Among Vygotsky’s significant contributions to the study and practice of teaching and learning was the idea that the best learning takes place in the “zone of proximal development” (ZPD) (Vygotsky, 1978, p. 84), which is the theoretical space between what a learner can do independently and what a learner cannot do, even with the help of a more capable peer or adult. A learner operating in the ZPD would be able to solve complex problems, but only with the assistance and coaching of someone else.

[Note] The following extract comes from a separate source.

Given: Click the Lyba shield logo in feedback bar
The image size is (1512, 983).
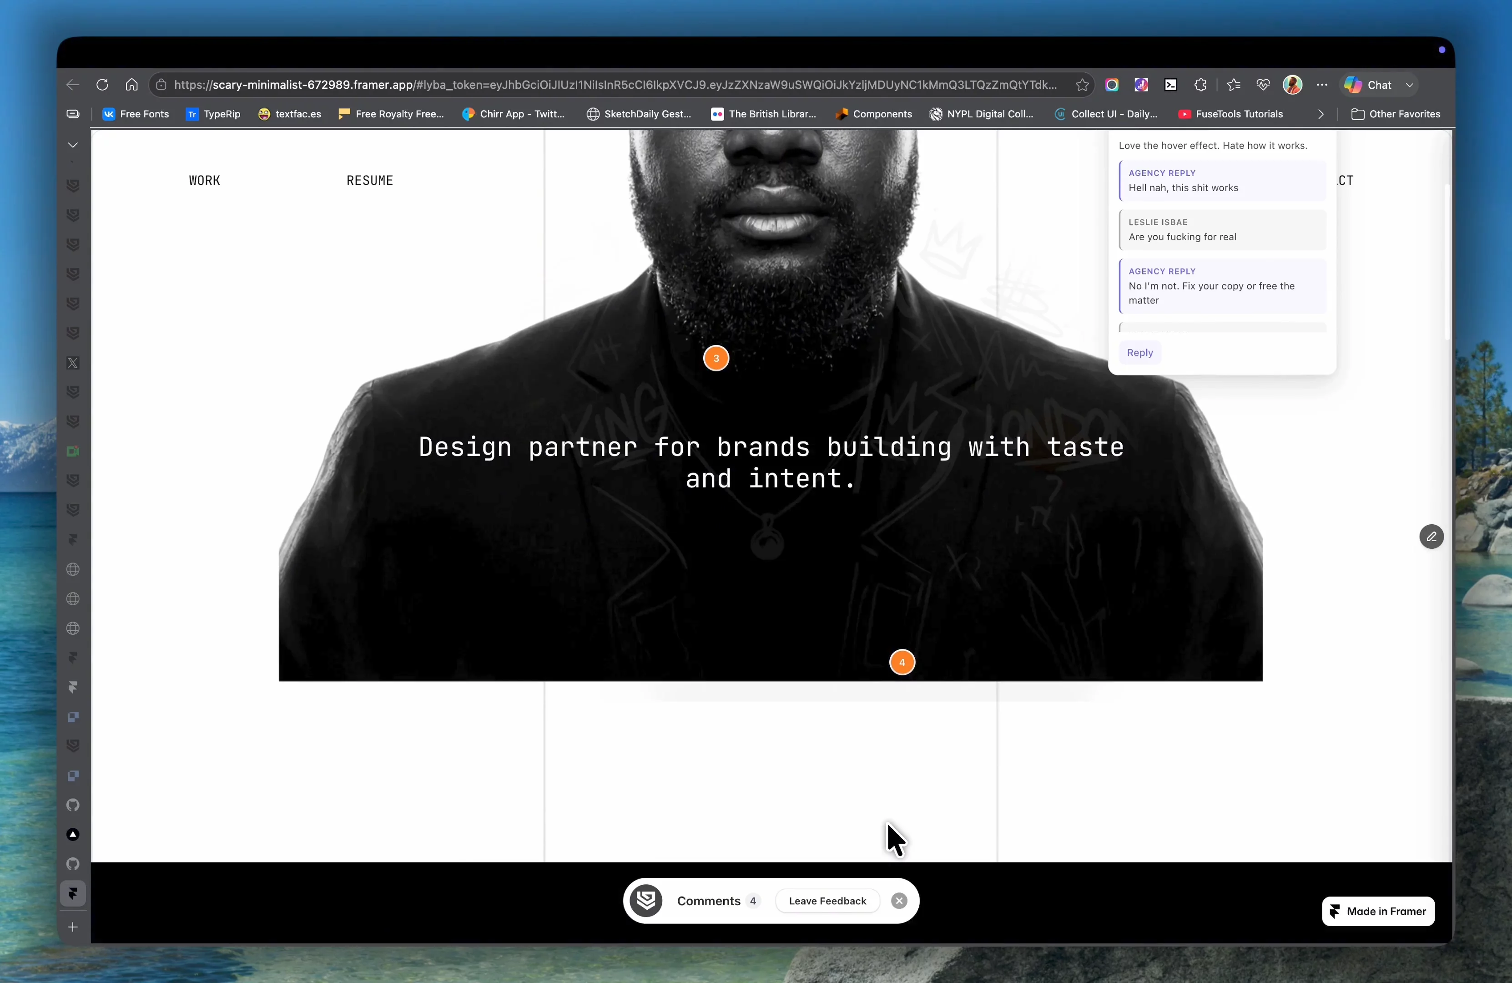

An important implication of the ZPD as described by Driscoll (2005) is that, while the lower boundary of the zone is fixed by the learner’s cognitive abilities, the upper limit can be moved through the effective design and implementation of learning environments. By providing appropriate scaffolds for learners, so that they are being challenged to do something that they are unable to do alone, effective learning environments lead the learners into higher levels of mental development (Glick, 2004).

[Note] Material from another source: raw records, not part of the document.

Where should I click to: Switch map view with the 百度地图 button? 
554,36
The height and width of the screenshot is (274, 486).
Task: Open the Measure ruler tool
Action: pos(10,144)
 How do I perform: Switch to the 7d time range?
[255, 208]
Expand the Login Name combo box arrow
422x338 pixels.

Also important to note is the necessity of a more capable peer or adult in the learning process. Much like Dewey’s assertion that learning happens in the social world of the student, Vygotsky’s theory recognizes the importance of the learner’s social world in the learning process. Vygotsky asserts that learning first happens in a social context, when a learner interacts with a more capable peer, and then within the individual, when the learner has mastered and internalized the skill (Glick, 2004).
Vygotsky’s sociocultural theory is not the only social constructivist theory, but it has been very fruitful in terms of providing a basis for learning theories in contemporary times. One such theory, cooperative learning theory, has been studied extensively since the 1970s and may provide a good foundation for exploring the characteristics of the study buddy activity in this study.